Saturday, December 21, 2013

Spanish Style Bacon Wrapped Dates



I love these little babies. You get the salty goodness of bacon and then the sweet from the dates, a creamy bit from the melted, gooey cheese and then the crunch of the almonds. Note: you won’t need the whole half pound of cheese, but it is so good for snacking on that you will want it.

Ingredients:
22-24 Medjool dates, pitted
12 slices of bacon, cooked halfway through
½ pound Manchego cheese, cut into little pieces (about as long as the dates)
25 or so smoked almonds
Toothpicks

Directions:
Preheat oven to 350 degrees F. Line a baking sheet with foil and spray liberally with cooking spray.
Cut the partially cooked bacon slices in half. Stuff each date with a piece of cheese, 1 or 2 smoked almonds (depends on how big the dates are) and push gently to close.

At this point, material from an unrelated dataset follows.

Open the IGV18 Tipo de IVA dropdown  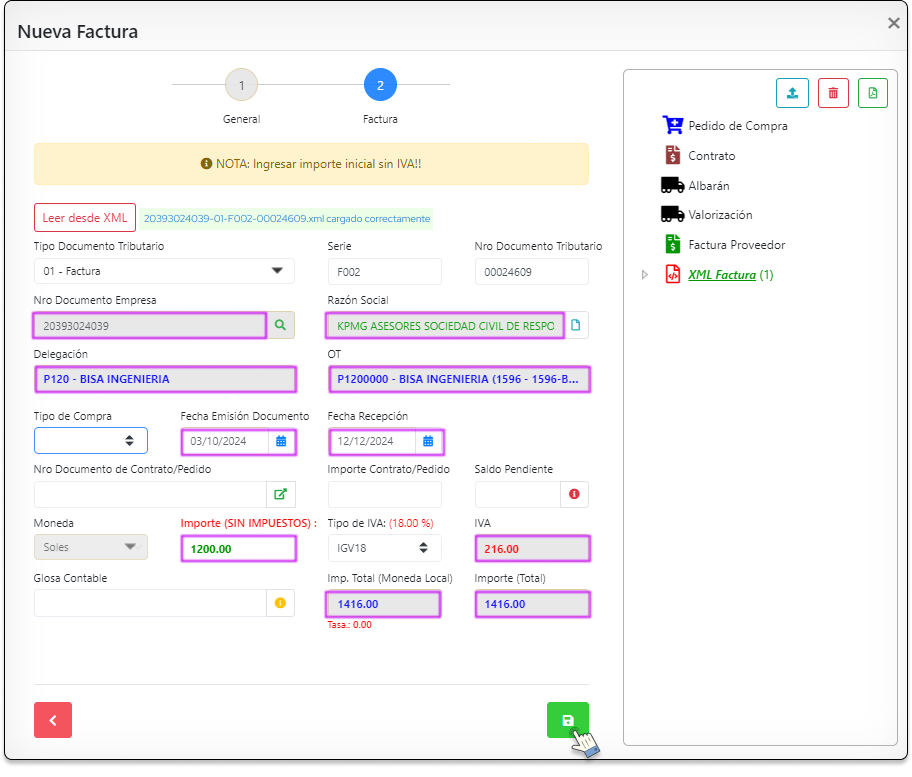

Wrap each date in ½ slice of bacon and skewer with a toothpick. Lay the stuffed dates on the baking sheet and bake for 15 minutes, turning them over after 10 minutes. Pour yourself a lovely glass of sherry (I like Oloroso, and Amontillado is also very nice—“For the love of God, Montressor!”) and feel swanky.

A tip or two: put the almonds near the top of the date and then place the bacon over the top like you are placing a blanket over it—center of the bacon strip over the top middle of the date. This makes it easy to skewer the toothpick near the bottom and catch both sides of the bacon, while not being stopped by the hard almond.